Wie zuvor bereits § 78 ArbGG in der bis zum 31.12.2001 geltenden Fassung regelt auch § 78 ArbGG in der ab dem 01.01.2002 geltenden Fassung das Beschwerdeverfahren und so u. a. auch den für dieses geltenden Instanzenzug-, d. h. die Möglichkeit zur weiteren- Beschwerde gegen einen Beschluss des Landesarbeitsgerichts, welche nach dem alten Recht auf wenige Ausnahmefälle beschränkt war. Die in § 78 Abs. 2 ArbGG a. F. enthaltene Beschränkung findet sich in § 78 ArbGG n. F. nicht mehr. Auf die Regelung des Beschwerdeverfahrens gegen erstinstanzliche Entscheidungen folgt die Regelung der Rechtsbeschwerde, die nach dem Verweis auf § 72 Abs. 2 ArbGG immer dann zuzulassen ist, wenn die Rechtssache grundsätzliche Bedeutung hat oder einer der in § 72 Abs. 2 Ziff. 2 ArbGG genannten Divergenzen vorliegt.

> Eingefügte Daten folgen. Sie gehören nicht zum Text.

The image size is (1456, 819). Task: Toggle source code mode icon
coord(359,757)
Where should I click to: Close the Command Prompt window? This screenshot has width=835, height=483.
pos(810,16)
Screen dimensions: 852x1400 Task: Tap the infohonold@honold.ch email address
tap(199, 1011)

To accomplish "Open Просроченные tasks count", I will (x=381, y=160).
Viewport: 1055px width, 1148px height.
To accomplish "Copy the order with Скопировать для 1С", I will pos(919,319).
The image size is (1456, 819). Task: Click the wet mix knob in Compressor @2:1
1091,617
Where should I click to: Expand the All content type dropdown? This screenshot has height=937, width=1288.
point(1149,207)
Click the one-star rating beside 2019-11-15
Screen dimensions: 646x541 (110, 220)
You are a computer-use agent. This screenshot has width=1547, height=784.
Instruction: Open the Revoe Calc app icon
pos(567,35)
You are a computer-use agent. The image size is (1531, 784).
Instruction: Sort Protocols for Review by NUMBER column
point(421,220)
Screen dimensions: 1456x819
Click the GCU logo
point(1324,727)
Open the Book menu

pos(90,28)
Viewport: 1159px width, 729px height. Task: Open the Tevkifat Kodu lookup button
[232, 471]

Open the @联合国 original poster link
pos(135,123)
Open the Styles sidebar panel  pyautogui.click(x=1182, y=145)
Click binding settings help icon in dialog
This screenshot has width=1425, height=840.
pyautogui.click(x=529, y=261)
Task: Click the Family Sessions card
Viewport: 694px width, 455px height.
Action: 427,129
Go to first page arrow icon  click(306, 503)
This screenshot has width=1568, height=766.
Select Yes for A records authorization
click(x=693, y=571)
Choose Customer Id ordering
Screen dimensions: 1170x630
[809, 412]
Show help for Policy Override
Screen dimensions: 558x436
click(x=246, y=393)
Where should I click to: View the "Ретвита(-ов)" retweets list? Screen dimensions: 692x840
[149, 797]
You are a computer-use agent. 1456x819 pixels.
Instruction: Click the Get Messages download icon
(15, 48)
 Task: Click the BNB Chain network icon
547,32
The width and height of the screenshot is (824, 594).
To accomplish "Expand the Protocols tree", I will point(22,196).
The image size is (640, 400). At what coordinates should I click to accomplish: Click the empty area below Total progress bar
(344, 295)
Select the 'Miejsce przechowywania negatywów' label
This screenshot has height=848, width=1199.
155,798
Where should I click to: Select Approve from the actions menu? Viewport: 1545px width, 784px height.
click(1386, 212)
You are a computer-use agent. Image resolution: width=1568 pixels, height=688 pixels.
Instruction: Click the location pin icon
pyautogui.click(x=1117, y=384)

Die in § 5 Abs. 4 Satz 2 KSchG angesprochene sofortige Beschwerde ist eine Beschwerde im Sinne des § 78 Satz 1 ArbGG gesetzlich zugelassen und gerichtet gegen eine Entscheidung des Arbeitsgerichts (§ 567 Abs. 1 ZPO). Anders als etwa in § 98 Abs. 2 Satz 4 ArbGG ist die Rechtsbeschwerde gegen den Beschluss des Landesarbeitsgerichts über die Beschwerde nach § 5 Abs. 4 Satz 2 KSchG nicht ausgeschlossen (worden). Ob ein solcher Ausschluss etwa aus Gründen der Verfahrensbeschleunigung im Verfahren nach § 5 Abs. 4 Satz 2 KSchG wünschenswert gewesen wäre oder ob nicht wegen des jahrzehntelangen Rufes der Landesarbeitsgerichte nach dem Gesetzgeber zwecks Ermöglichung einer Rechtsvereinheitlichung auf dem Gebiet der nachträglichen Kündigungsschutzklagenzulassung ein Ausschluss der Rechtsbeschwerde zum BAG gerade auf diesem Gebiet unangemessen gewesen wäre, hat die Beschwerdekammer nicht zu entscheiden. Diese (schwerwiegende) Entscheidung hat allein der Gesetzgeber zu treffen. Auch verbietet es sich, diese Entscheidung (über einen Ausschluss der Rechtsbeschwerde) in § 5 Abs. 4 Satz 2 KSchG ergänzend hineinzuinterpretieren-. § 5 Abs. 4 Satz 2 KSchG ist erkennbar keine abschließende Regelung, sondern nimmt mit dem verfahrensrechtlich selbst nicht näher geregelten terminus technicus sofortige Beschwerde- auf die einschlägigen Verfahrensregelungen zu diesem Rechtsinstitut Bezug, an deren Schicksal sie bei entsprechenden Gesetzesänderungen, wie hier z. B. vom 27.07.2001, dann entsprechend auch teilnimmt.